▶ [Task statement]: Copy out, word for word, the lines in the rows below from the one containing "Click the yellow exclamation alert icon" through the one containing "The width and height of the screenshot is (836, 484).", including both of those lines.

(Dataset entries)
>>
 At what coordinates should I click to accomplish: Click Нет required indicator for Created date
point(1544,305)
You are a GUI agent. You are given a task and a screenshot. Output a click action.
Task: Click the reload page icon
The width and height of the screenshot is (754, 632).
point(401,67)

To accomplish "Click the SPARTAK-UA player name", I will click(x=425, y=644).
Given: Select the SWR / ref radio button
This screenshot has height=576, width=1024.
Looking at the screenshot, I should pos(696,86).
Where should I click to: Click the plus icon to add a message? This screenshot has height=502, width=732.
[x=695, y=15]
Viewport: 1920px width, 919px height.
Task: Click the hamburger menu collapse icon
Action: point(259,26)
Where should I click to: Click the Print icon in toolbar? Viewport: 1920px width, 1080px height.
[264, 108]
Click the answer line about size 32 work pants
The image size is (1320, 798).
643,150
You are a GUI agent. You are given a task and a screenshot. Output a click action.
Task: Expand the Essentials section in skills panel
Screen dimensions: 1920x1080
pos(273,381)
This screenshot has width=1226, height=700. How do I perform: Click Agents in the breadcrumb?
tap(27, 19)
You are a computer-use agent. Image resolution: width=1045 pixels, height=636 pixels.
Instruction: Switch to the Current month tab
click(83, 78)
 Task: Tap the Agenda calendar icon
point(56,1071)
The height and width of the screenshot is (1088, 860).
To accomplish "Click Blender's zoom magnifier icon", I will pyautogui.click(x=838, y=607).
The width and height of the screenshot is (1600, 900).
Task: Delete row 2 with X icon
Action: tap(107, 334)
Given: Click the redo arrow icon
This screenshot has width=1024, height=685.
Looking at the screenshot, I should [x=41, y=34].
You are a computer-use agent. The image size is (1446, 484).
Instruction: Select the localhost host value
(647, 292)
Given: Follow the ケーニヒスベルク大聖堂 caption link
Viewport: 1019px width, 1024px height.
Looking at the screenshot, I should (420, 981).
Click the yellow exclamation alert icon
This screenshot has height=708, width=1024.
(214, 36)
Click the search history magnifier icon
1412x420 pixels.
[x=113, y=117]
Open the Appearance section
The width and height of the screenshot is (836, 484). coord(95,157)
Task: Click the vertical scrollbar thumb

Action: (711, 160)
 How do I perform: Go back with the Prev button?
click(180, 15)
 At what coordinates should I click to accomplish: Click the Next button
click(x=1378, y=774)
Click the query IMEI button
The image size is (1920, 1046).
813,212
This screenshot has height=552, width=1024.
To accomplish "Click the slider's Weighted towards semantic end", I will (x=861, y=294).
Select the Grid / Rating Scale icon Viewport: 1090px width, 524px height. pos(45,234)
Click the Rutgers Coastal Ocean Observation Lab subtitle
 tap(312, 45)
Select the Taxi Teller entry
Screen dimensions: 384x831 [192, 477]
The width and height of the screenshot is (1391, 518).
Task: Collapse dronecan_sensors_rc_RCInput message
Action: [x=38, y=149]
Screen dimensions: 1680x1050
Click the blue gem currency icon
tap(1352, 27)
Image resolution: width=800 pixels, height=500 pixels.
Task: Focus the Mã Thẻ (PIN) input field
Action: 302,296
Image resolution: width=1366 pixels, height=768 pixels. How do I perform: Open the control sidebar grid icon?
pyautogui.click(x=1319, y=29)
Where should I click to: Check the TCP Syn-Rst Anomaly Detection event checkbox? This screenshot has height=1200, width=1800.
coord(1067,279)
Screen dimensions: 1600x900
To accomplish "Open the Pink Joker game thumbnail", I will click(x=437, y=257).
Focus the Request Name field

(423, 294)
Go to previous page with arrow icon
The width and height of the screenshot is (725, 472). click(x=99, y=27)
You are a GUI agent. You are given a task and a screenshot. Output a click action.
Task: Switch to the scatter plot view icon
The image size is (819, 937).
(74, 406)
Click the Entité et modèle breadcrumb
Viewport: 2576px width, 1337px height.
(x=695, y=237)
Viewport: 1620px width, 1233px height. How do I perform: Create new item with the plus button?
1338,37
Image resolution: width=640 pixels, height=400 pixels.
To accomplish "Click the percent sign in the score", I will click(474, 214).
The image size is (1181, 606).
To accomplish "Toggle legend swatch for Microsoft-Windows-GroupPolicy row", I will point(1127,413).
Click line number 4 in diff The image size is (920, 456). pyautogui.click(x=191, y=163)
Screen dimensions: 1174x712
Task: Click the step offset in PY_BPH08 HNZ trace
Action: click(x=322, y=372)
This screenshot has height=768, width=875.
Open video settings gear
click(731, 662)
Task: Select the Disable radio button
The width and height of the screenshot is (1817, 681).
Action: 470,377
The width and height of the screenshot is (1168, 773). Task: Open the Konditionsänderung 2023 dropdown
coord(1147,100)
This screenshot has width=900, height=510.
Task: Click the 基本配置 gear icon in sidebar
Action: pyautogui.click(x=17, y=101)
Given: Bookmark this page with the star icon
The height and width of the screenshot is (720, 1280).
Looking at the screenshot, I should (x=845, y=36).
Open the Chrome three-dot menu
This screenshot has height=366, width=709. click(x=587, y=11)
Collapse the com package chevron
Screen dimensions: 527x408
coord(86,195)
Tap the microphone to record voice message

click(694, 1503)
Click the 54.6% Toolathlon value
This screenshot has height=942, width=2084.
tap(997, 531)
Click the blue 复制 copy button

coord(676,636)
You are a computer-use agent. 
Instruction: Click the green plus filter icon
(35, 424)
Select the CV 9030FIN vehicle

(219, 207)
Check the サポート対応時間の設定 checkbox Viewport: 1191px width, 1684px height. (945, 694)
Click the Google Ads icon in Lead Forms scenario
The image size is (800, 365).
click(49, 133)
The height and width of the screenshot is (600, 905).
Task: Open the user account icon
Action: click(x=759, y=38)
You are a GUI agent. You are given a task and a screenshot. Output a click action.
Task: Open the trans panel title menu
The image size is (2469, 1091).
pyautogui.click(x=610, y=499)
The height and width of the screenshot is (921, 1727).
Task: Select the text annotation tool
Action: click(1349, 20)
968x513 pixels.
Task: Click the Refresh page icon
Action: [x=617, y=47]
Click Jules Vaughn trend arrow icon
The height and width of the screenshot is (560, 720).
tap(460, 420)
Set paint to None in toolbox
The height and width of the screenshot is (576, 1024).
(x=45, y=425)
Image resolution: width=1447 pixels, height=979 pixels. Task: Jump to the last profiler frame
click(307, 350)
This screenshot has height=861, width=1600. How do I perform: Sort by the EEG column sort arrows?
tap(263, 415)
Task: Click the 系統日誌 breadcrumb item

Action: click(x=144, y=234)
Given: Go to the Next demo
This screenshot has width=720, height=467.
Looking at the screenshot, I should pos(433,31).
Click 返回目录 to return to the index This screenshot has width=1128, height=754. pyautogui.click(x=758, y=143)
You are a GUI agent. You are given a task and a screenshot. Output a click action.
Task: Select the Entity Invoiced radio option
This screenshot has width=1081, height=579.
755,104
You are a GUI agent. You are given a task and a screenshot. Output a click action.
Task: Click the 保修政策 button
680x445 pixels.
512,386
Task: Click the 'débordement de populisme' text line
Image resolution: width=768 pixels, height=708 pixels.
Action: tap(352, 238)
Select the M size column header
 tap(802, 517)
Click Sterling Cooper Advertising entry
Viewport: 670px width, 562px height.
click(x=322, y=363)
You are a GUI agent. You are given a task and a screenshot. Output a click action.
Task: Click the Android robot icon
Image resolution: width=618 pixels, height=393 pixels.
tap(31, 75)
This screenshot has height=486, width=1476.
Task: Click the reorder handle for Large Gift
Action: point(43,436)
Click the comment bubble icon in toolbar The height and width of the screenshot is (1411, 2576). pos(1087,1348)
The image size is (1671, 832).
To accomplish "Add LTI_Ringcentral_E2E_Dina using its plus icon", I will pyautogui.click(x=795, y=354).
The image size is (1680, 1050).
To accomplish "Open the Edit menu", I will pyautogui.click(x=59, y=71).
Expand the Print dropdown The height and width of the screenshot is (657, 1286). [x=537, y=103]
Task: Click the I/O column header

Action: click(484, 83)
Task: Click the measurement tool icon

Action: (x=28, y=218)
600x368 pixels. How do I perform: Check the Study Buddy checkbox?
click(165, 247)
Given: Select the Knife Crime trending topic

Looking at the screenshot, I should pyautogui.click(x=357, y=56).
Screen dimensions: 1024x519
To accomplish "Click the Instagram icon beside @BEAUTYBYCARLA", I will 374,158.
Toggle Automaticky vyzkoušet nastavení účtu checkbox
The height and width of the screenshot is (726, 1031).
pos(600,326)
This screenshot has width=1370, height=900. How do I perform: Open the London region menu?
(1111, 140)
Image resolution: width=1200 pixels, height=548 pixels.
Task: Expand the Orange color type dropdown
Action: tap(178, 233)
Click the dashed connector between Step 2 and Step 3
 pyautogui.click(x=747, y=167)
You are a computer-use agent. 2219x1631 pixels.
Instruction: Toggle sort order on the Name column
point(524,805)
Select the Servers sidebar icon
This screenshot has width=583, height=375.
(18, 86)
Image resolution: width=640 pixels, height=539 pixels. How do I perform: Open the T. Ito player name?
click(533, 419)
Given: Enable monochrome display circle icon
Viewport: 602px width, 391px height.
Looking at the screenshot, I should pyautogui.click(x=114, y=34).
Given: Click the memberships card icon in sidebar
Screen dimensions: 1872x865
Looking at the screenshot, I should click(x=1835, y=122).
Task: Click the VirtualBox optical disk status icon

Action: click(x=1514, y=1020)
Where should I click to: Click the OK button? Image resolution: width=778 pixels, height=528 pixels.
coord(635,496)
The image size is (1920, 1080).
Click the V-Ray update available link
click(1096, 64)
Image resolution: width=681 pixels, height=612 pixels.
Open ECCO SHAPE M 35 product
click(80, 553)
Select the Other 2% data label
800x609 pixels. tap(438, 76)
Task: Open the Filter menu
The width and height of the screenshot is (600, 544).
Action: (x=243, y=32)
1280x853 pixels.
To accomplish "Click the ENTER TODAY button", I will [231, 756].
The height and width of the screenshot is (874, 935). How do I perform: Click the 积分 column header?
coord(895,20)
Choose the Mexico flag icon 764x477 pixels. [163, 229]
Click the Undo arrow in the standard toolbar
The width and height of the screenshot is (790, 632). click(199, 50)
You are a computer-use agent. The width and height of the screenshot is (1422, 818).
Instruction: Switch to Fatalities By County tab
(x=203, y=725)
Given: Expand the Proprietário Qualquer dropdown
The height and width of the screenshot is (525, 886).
<<
▶ [The result]:
Click the yellow exclamation alert icon
This screenshot has height=708, width=1024.
(214, 36)
Click the search history magnifier icon
1412x420 pixels.
[x=113, y=117]
Open the Appearance section
The width and height of the screenshot is (836, 484). coord(95,157)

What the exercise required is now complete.